Pate joined a half-dozen officials from state and federal law enforcement, the Iowa National Guard and cybersecurity agencies at the state’s emergency operations center in Johnston to emphasize that Iowa elections are secure.
He pointed to the fact that Iowa uses paper ballots and requires voter ID at polling places and for absentee ballots. Vote tabulators are not connected to the Internet, “so they can’t be hacked.” Audits are conducted before and after elections to ensure the accuracy of vote-counting, and Pate has ordered extra post-election audits to reassure voters of election integrity.
Normally, bipartisan teams in each county conduct a hand-count of all ballots from a designated statewide race in one randomly selected precinct, to ensure the count matches the one reported by the electronic tabulators. Those audits consistently match the tabulator totals, Pate said.
This election, each county will also hand-count ballots from a second statewide race, which will be announced the morning after the election. “That’s another layer of protection,” he said.
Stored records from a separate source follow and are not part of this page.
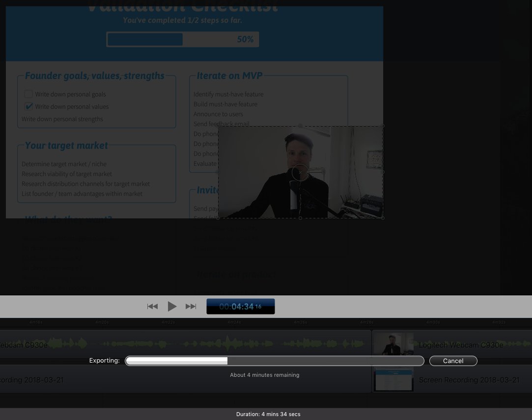Click the 4m30s mark on timeline ruler

point(433,322)
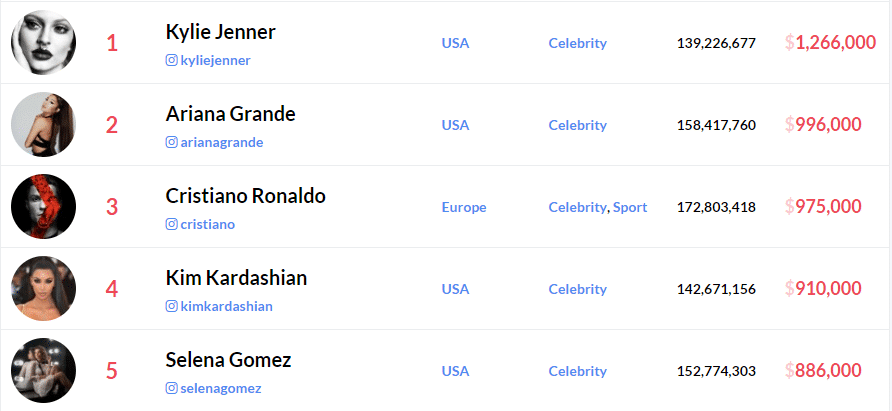
Task: Open Ariana Grande's profile picture
Action: [43, 125]
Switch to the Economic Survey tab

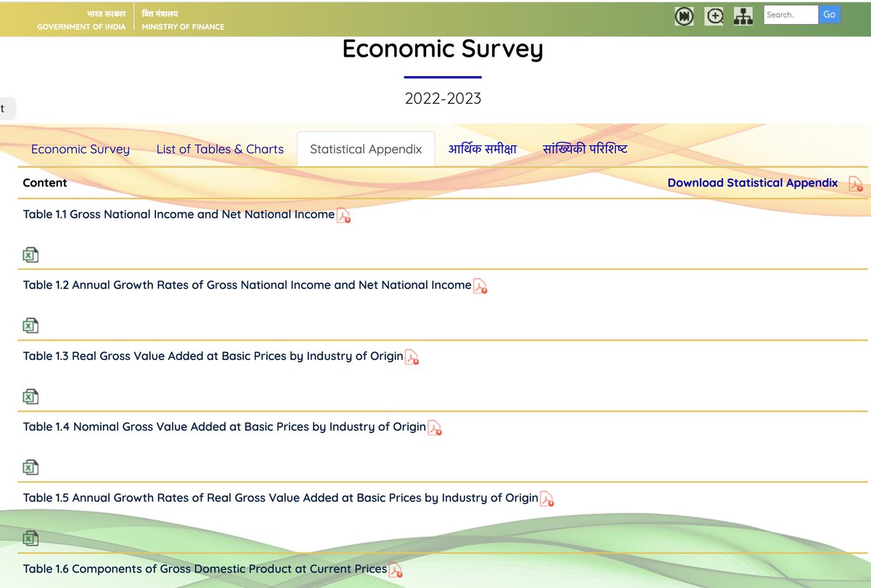coord(80,149)
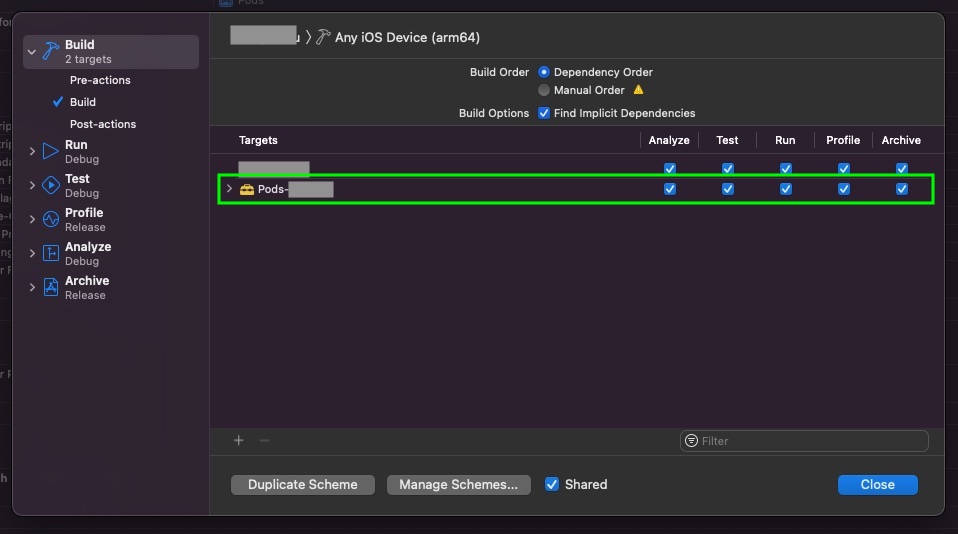The height and width of the screenshot is (534, 958).
Task: Click the Test diamond icon
Action: point(51,186)
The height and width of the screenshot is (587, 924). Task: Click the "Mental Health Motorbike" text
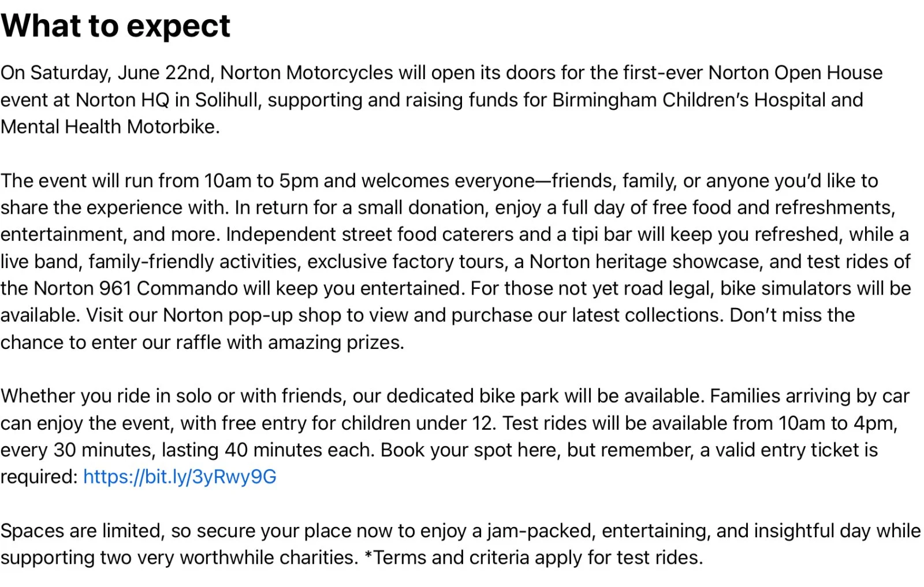[x=109, y=127]
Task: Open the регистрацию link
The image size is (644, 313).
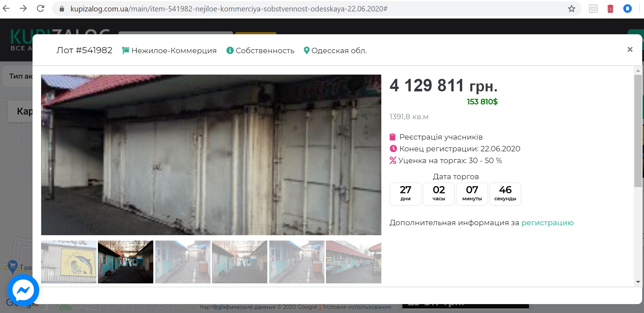Action: coord(547,223)
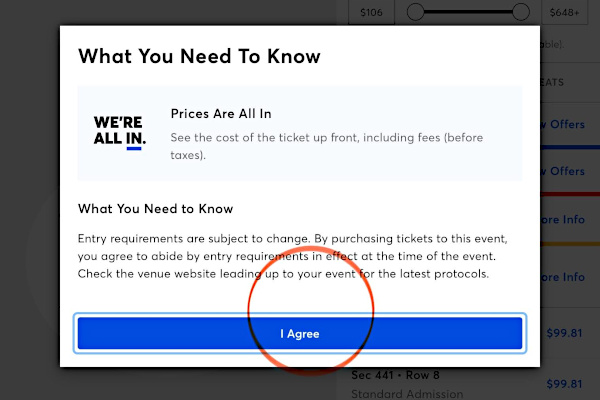The width and height of the screenshot is (600, 400).
Task: Select the upper $99.81 ticket price
Action: pyautogui.click(x=564, y=333)
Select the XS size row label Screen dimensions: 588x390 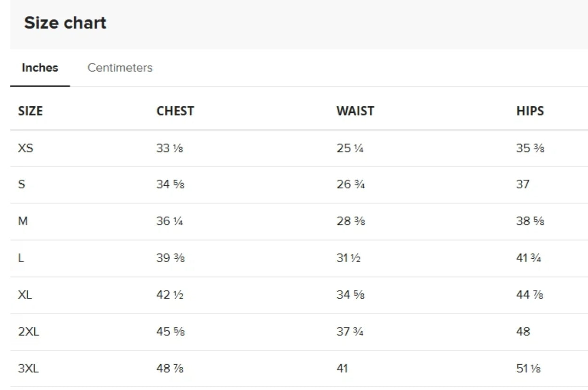[x=25, y=148]
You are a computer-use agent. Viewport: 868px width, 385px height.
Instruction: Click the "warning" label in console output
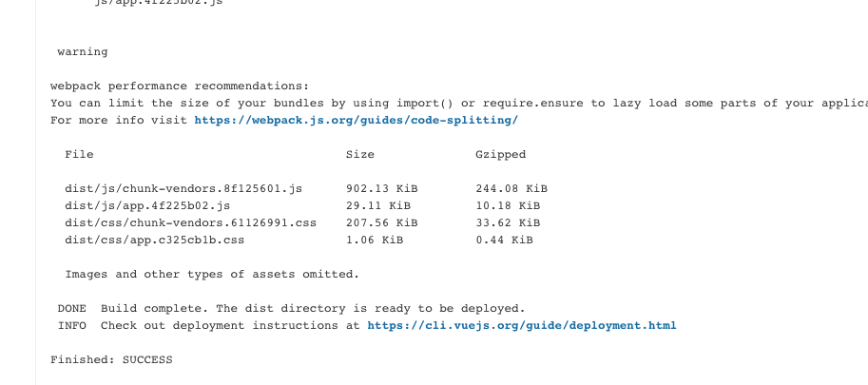click(x=83, y=52)
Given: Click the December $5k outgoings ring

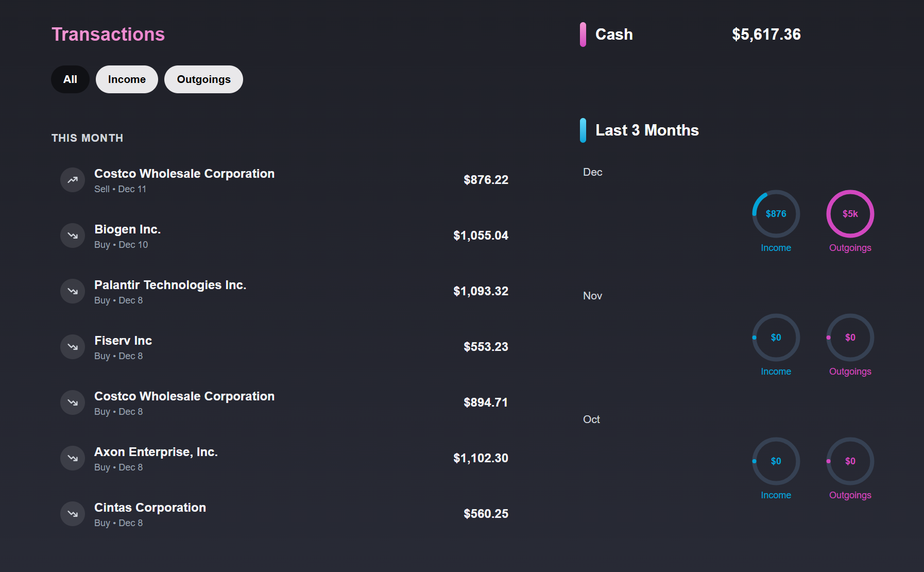Looking at the screenshot, I should coord(850,214).
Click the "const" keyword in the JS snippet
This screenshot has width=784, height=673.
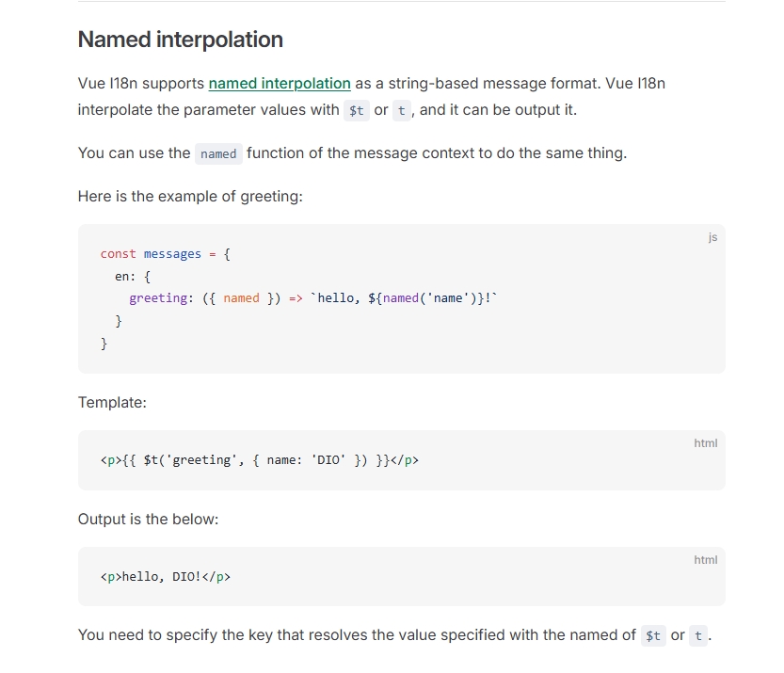pyautogui.click(x=118, y=254)
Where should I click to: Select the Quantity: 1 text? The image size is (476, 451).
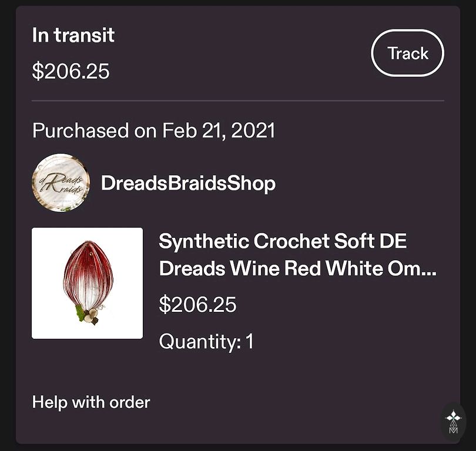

The news conference was held hours before former President Donald Trump was scheduled to rally voters in Sioux City. Trump never conceded the 2020 presidential election and he and his supporters have worked nationwide to cast doubts on election integrity and security.
“Well, anytime someone talks about elections and questions the integrity, it makes our job challenging,” Pate said, when asked about the need to counter disinformation from Trump.
He emphasized that poll workers are bipartisan and “your neighbors” or people from the community, and that voters should not be afraid to go cast their ballot.
“Because of what people are seeing on the news and reports from other states, it’s something I’d like to address: Voters, we’ve got your back,” Pate said. “You will be able to cast your vote safely. And if anyone tries to impede that process in any way, our friends in law enforcement will deal with it. We have these guys on speed dial.”
Iowa has not seen actual threats directed at poll workers or voters that other states have experienced – but there have been scams and false reports, Iowa Public Safety Commissioner Stephan Bayens said.
“Historically, false information has centered around alleged changes to polling place locations, hours of operation, or the alleged existence of voter intimidation, with the express design to spread fear and distrust,” Bayens said.
Iowa has had one reported incident in Mahaska County in September, when a voter received a call from an out-of-state number from someone falsely claiming the Iowan could vote over the phone instead of returning an absentee ballot. Bayens said sometimes scam artists will try to collect a voter’s personal information through a fraudulent offer of voter registration or voting by phone.
Pate encouraged voters to report any misinformation or disinformation to his office: [email protected] or (888) 767-8683.
Voters can find their polling place, track their absentee ballot, verify their voter registration and get other voting information at VoterReadyIowa.gov. Polls will be open from 7 a.m. to 8 p.m. Tuesday, Nov. 8.